Not to say I told you so, but...
https://www.themightybruin.com/p/the-physics-of-college-football-expansion
I actually had written most of that article over two years previously (maybe it was even for a once proud flagship, but sadly now defunct, Bruin fan blog) but never got around to polishing it and publishing it. The point of this is not to brag - much - but more so to point out that if some middle aged couch potato in Colorado could see this coming, surely the multi-million dollar salaried commissioners of the Pac-12 Conference and their staffs should have had an inkling that this was a possibility. What an enormous dumpster fire of incompetent and arrogant morons, and what an ignominious end to a storied conference that deserved a better fate.
But the SPTRs may soon be unemployed. So, every cloud does have a silver lining.
I forget if it was the Times or one of the North Cal newspapers, but a decade ago, I read an interview article with Larry Scott when he was putting his grandiose plans into effect.
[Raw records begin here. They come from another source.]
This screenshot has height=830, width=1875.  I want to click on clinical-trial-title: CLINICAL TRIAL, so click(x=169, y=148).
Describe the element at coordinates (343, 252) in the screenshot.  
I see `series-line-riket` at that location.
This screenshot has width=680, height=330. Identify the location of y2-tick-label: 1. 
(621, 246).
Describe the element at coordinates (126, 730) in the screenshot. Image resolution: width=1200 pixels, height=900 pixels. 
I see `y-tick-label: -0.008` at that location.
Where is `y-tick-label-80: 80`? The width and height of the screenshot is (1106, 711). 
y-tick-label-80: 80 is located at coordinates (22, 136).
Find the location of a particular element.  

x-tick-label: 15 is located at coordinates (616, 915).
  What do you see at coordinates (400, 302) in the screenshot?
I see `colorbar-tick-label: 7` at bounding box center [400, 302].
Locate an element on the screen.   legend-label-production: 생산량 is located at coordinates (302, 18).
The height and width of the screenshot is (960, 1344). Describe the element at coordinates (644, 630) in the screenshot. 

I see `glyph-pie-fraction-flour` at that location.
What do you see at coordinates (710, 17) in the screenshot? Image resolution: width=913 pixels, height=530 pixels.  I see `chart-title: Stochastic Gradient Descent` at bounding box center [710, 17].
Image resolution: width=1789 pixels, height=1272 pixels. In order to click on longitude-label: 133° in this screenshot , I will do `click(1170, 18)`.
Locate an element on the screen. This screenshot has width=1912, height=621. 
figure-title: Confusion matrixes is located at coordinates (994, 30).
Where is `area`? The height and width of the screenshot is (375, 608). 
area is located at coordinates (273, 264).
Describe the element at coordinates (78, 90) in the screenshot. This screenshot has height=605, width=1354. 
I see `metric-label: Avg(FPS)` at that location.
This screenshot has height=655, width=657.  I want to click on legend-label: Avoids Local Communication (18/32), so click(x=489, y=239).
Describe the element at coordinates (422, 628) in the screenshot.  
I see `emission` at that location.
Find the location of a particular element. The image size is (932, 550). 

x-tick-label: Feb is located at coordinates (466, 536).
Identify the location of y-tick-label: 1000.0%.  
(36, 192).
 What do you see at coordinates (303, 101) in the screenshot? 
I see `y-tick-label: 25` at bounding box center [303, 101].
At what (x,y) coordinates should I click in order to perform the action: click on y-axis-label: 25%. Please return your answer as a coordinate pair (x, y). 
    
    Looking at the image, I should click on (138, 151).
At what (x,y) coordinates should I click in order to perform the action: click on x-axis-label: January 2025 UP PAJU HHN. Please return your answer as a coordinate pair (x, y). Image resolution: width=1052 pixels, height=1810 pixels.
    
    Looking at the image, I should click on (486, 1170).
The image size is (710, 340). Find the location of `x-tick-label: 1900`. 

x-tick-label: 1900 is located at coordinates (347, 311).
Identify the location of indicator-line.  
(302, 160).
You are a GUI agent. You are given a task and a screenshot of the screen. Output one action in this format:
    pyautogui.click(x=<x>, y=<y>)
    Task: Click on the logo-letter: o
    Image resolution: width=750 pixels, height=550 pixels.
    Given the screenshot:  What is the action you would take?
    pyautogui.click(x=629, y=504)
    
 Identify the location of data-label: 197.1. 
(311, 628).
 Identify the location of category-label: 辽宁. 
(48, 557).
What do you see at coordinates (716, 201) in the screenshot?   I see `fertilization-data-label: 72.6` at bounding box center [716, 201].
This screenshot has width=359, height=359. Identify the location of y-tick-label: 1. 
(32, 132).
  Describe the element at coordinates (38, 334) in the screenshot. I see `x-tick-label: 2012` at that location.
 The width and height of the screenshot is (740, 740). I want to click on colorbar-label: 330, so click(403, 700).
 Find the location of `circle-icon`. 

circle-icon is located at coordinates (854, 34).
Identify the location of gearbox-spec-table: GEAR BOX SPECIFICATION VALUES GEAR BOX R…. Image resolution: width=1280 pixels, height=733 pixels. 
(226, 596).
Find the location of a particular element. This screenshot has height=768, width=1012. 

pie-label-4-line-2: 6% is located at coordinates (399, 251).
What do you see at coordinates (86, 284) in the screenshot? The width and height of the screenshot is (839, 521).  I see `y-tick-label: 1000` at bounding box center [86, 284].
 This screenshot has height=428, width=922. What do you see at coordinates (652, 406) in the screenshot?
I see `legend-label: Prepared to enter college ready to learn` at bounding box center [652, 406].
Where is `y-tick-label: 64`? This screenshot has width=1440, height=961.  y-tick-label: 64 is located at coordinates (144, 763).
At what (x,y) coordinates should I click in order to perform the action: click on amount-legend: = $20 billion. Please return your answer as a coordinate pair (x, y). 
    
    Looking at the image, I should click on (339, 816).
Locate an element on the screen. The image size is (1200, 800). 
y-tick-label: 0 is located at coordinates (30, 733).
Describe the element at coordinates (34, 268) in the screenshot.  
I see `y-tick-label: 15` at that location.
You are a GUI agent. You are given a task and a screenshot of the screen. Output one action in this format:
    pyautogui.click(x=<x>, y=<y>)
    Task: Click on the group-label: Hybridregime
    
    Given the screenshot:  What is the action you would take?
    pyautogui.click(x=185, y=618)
His arrogance was alarming and it was clear in his words that he was so committed to his vision, that his beliefs had become truths to him, while the rest of the world saw him as a fraud.
It was pretty clear then that he was taking the Pac-12 down a very slippery one-way road. His creation of the Pac-12 network was remarkably dumb. He poured billions into a network without first attempting to understand and identify the revenue ceiling the network would generate from carriage fees from cable and satellite providers. Who in their right mind would build a network before securing revenue contracts? Who in their right mind would build a network without first identifying the size of their subscriber base? While making himself one of, if not the highest paid commissioner in the country?
Duh.
As Einstein said, the only thing more dangerous than ignorance is arrogance. That pretty much sums up Larry Scott. He was brilliant in his arrogance to the point where he blinded himself and everyone else in the room who worked with him, including his team, university presidents, chancellors, and AD's.
The Pac-12 has nobody to blame but themselves by placing a child to do a man's job.